The companies have signed an original equipment manufacturing agreement — the details of which aren't being disclosed — that allows MolecularHealth to sell the Hana technology as part of its molecular oncology application.
SAP has further life science partnerships planned for its Hana platform and will focus on other diseases besides cancer.
The company has an existing arrangement with Qiagen to develop a bioinformatics pipeline for next-generation sequence data that will include tools to align genomic sequences and identify mutations based on reference data (BI 7/6/2012).
SAP has also worked with German medical school Charité Berlin to develop a tool called Hana Oncolyzer, a mobile healthcare application based on the Hana platform that uses information such as tumor type, gender, age, risk factors, therapy, and diagnoses to select patient cohorts for oncology clinical trials.
However, the partnership with MolecularHealth is SAP's first dealing with the clinical genomics market and the company is eyeing additional opportunities in the omics space in general, Papandrea said, although he could not divulge specific details.
Toward More Effective Treatments
MolecularHealth's solution will let oncologists use a combination of clinical information, molecular data from tumor and normal cells, and drug data to select the most effective treatments for their patients.

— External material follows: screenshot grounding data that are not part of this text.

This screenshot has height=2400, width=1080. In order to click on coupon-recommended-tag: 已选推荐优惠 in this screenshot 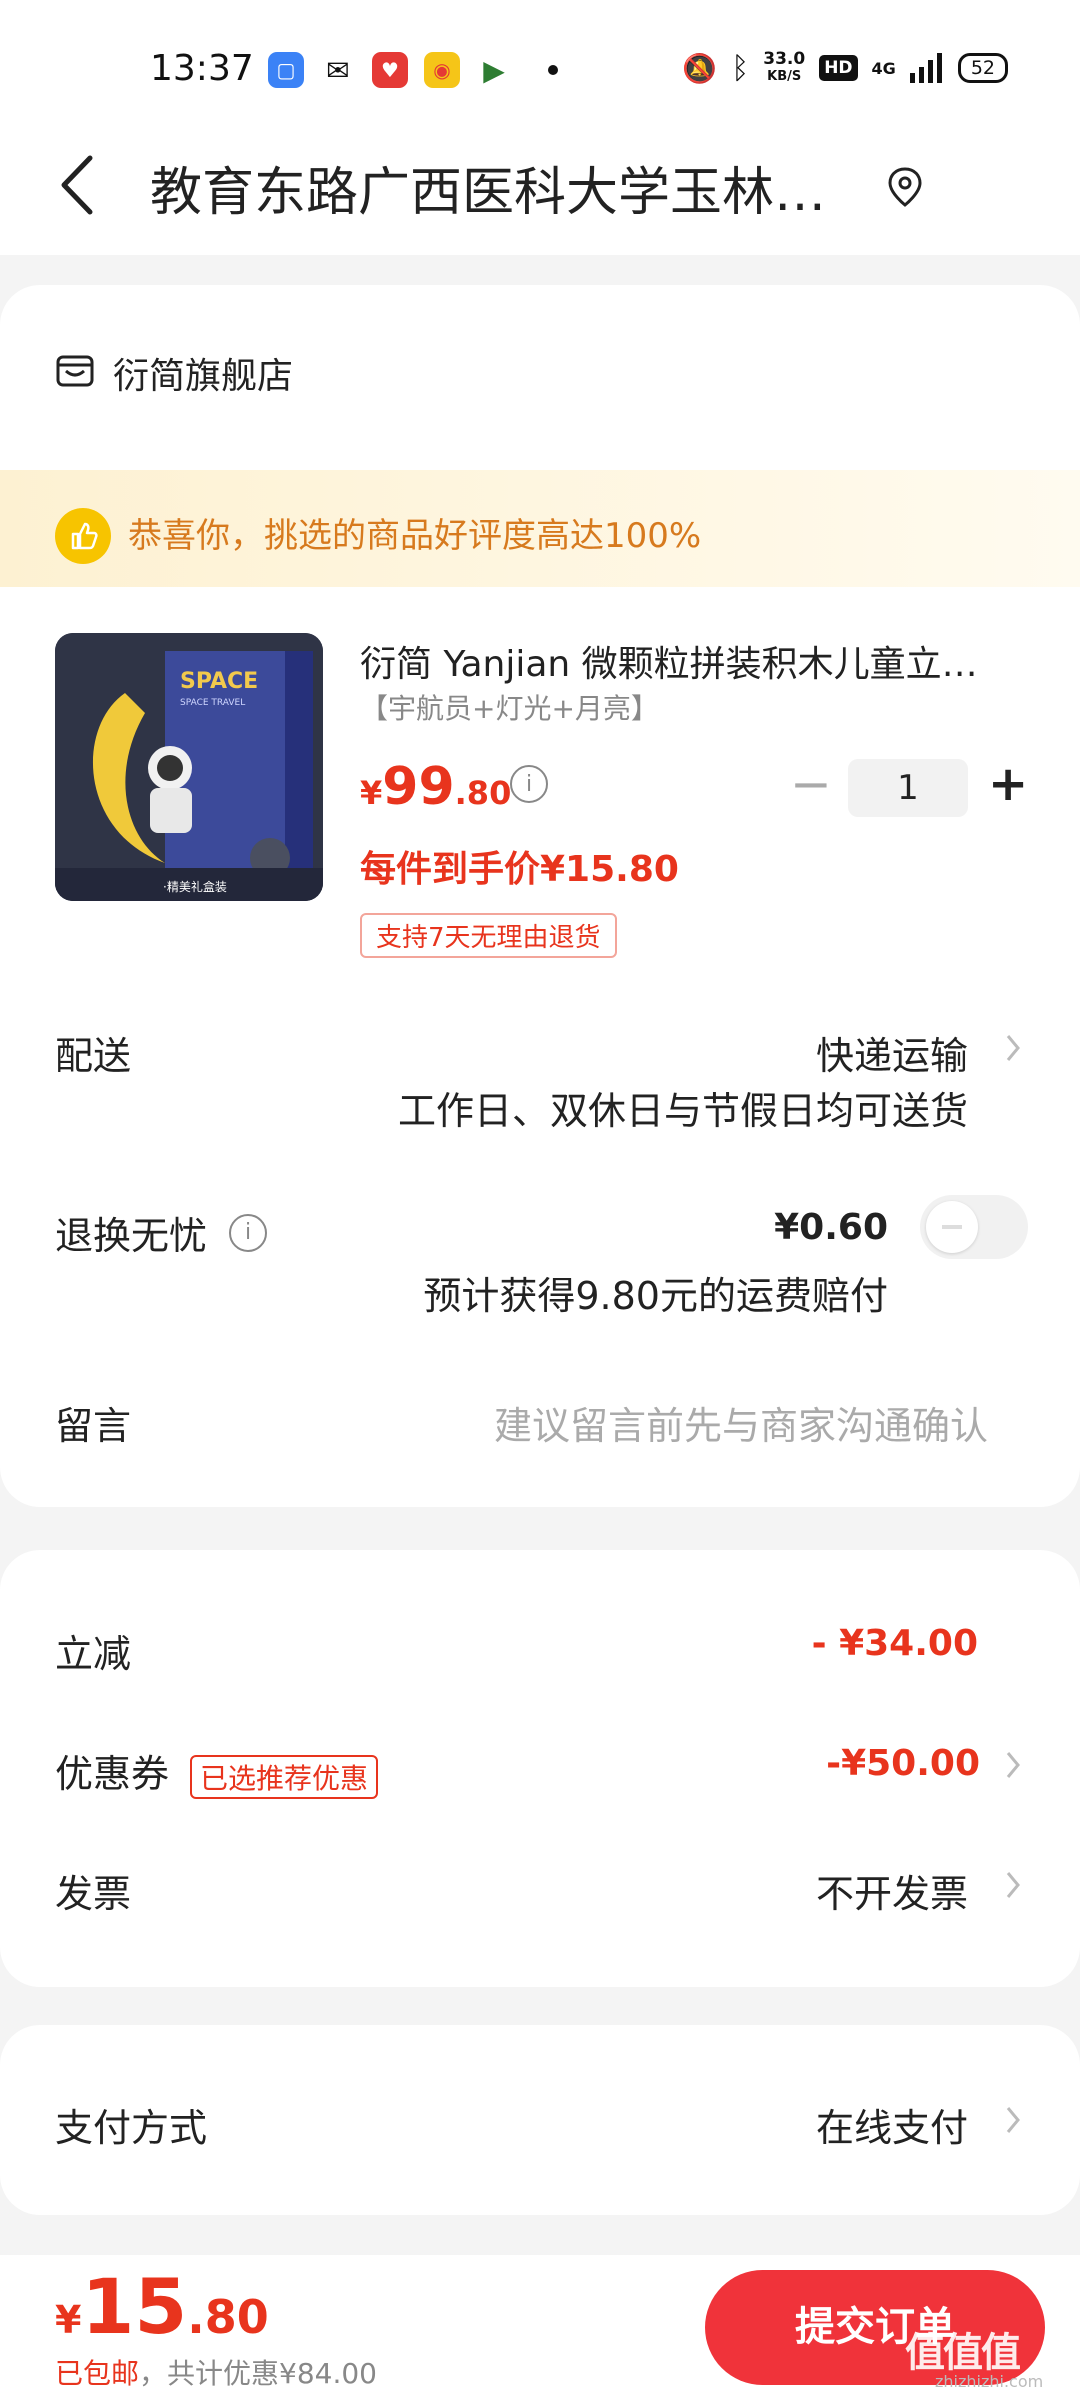, I will do `click(284, 1777)`.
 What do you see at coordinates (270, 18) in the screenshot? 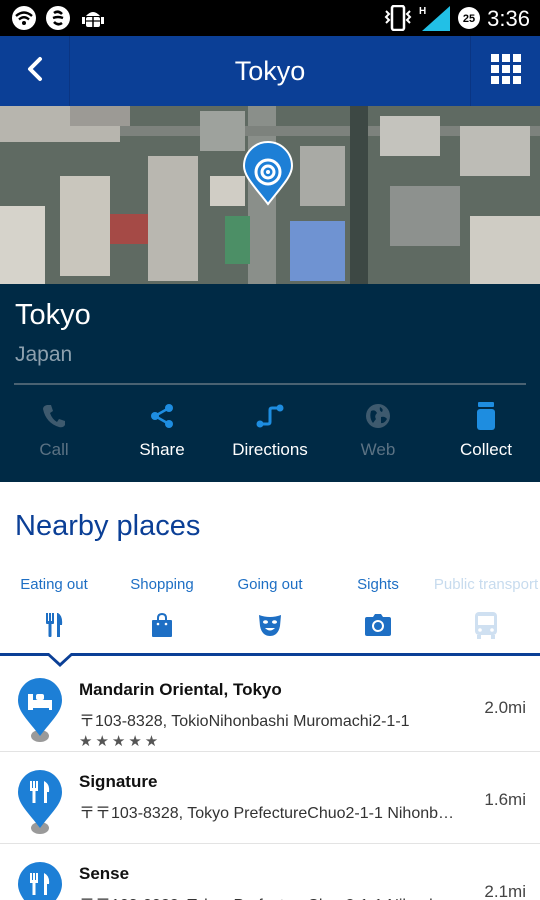
I see `status-bar: H 25 3:36` at bounding box center [270, 18].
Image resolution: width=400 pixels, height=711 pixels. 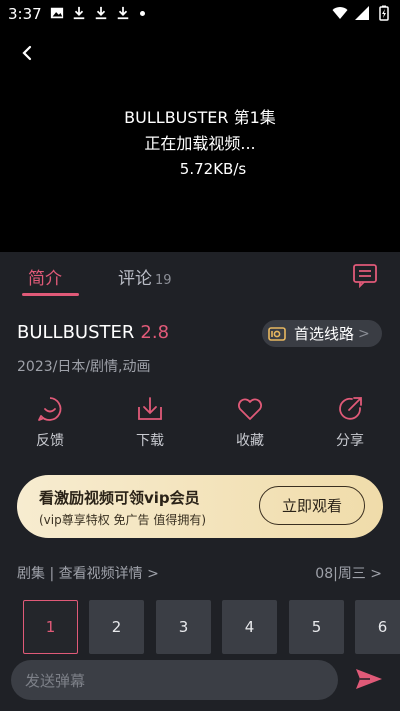 I want to click on action-label: 反馈, so click(x=50, y=441).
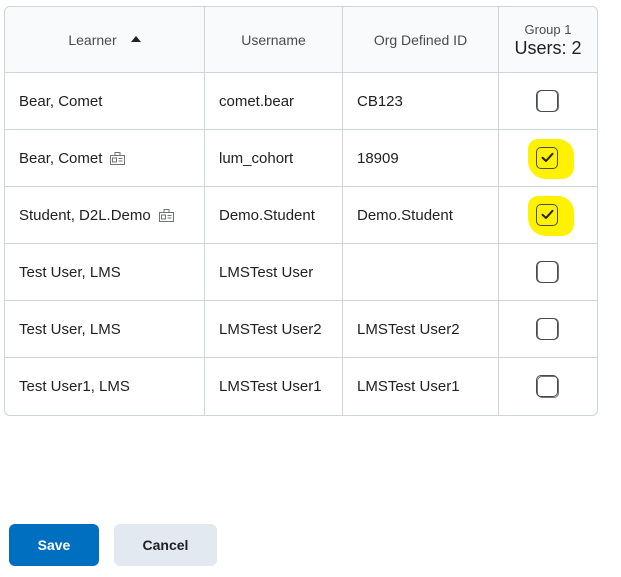 This screenshot has height=577, width=621. Describe the element at coordinates (274, 216) in the screenshot. I see `username-cell: Demo.Student` at that location.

It will provide a set of treatment options that are specific to each patient along with supporting evidence from research studies what will let users create patient-specific therapeutic system models that include perturbation and past therapy information.
It will also provide oncologists with details about off-target safety or resistance effects through MolecularHealth's MASE software.
MolecularHealth expects its software to be used in cancer centers as well as by drug and diagnostic developers and payers seeking to apply clinico-molecular insights to treatment decision-making.